Sécurité

Tunisie : l’état d’urgence prolongé d’un mois

| Par Jeune Afrique avec AFP
Mis à jour le 19 janvier 2017 à 15h23
Le président tunisien Béji Caïd Essebsi.

Le président tunisien Béji Caïd Essebsi. © Hassene Dridi/AP/SIPA

Le chef de l’État Béji Caïd Essebsi a décidé de prolonger une nouvelle fois, pour une durée d’un mois, l’état d’urgence en vigueur en Tunisie depuis l’attentat terroriste qui a visé la garde présidentielle en novembre 2015, a-t-on appris ce jeudi 19 janvier auprès de la présidence.

La précédente prolongation, d’une durée de trois mois, avait été prise le 19 octobre 2016.

Le chef de l’État tunisien avait proclamé l’état d’urgence dans tout le pays suite à un attentat revendiqué par le groupe État islamique (EI) contre un bus de la sécurité présidentielle, qui avait fait douze morts.

Des pouvoirs exceptionnels

En vigueur sans interruption depuis, cette mesure octroie des pouvoirs d’exception aux forces de l’ordre.

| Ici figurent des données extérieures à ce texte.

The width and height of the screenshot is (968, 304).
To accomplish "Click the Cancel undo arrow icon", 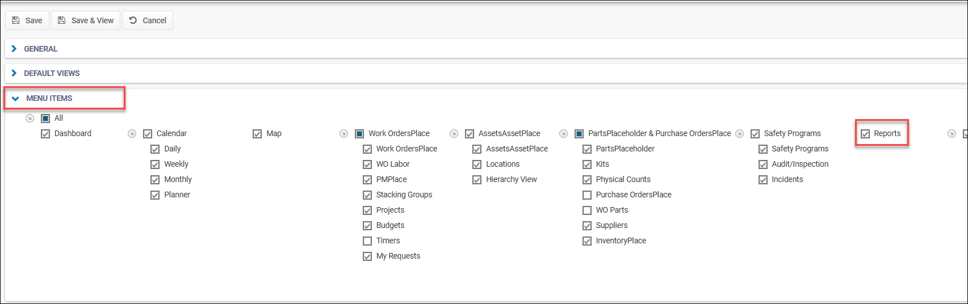I will click(x=133, y=20).
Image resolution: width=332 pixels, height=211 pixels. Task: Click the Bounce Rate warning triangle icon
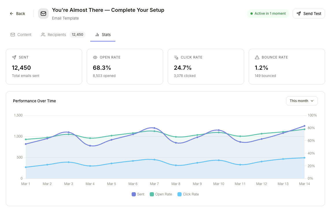[257, 57]
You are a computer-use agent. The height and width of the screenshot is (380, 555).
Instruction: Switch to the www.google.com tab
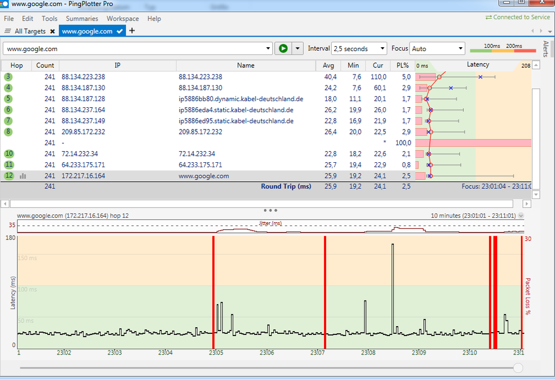pyautogui.click(x=87, y=31)
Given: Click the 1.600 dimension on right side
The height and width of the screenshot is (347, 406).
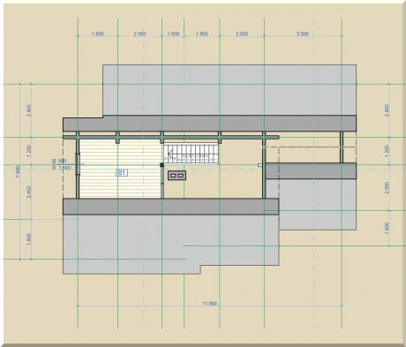Looking at the screenshot, I should point(387,228).
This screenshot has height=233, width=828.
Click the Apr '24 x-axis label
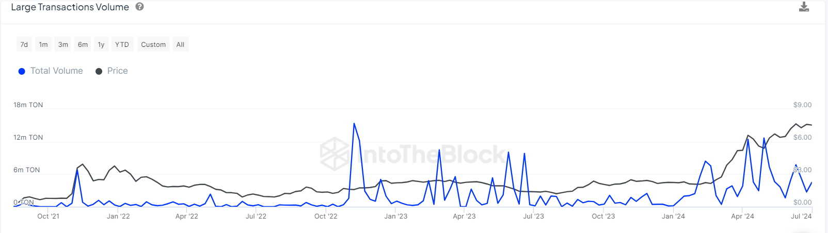(x=742, y=217)
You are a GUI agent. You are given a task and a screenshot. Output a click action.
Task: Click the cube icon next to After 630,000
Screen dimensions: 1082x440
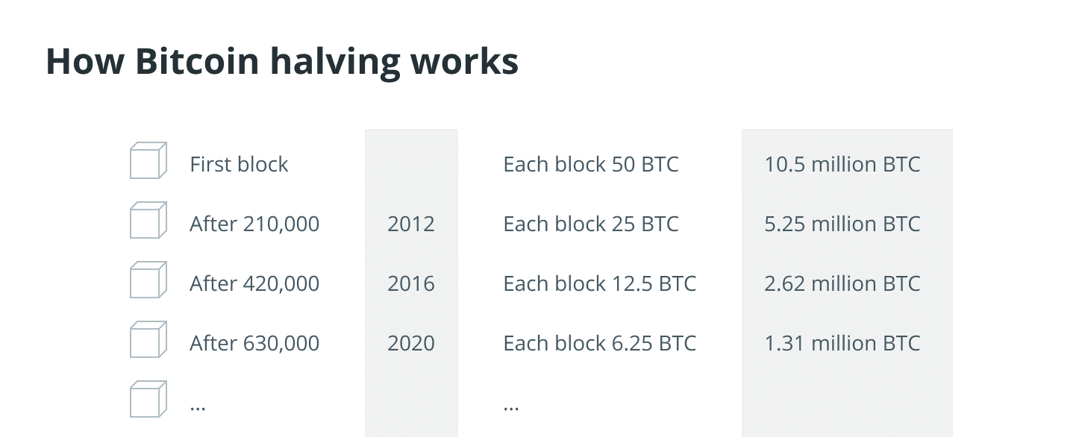[x=148, y=340]
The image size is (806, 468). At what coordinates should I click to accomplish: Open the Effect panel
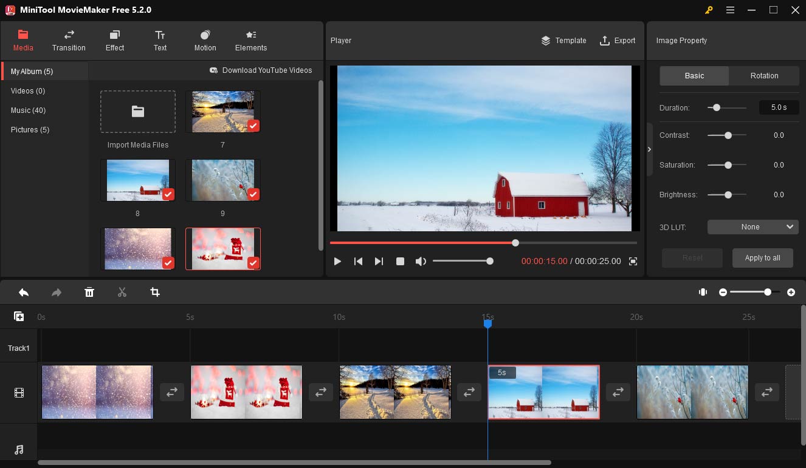114,40
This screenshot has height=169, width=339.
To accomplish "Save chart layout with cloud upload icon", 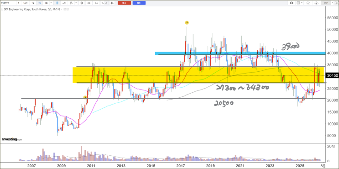I will click(308, 3).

Elle permet aussi en théorie d’interdire les grèves et les réunions « de nature à provoquer ou entretenir le désordre », de fermer provisoirement « salles de spectacle et débits de boissons » ou encore de « prendre toute mesure pour assurer le contrôle de la presse et des publications de toute nature ».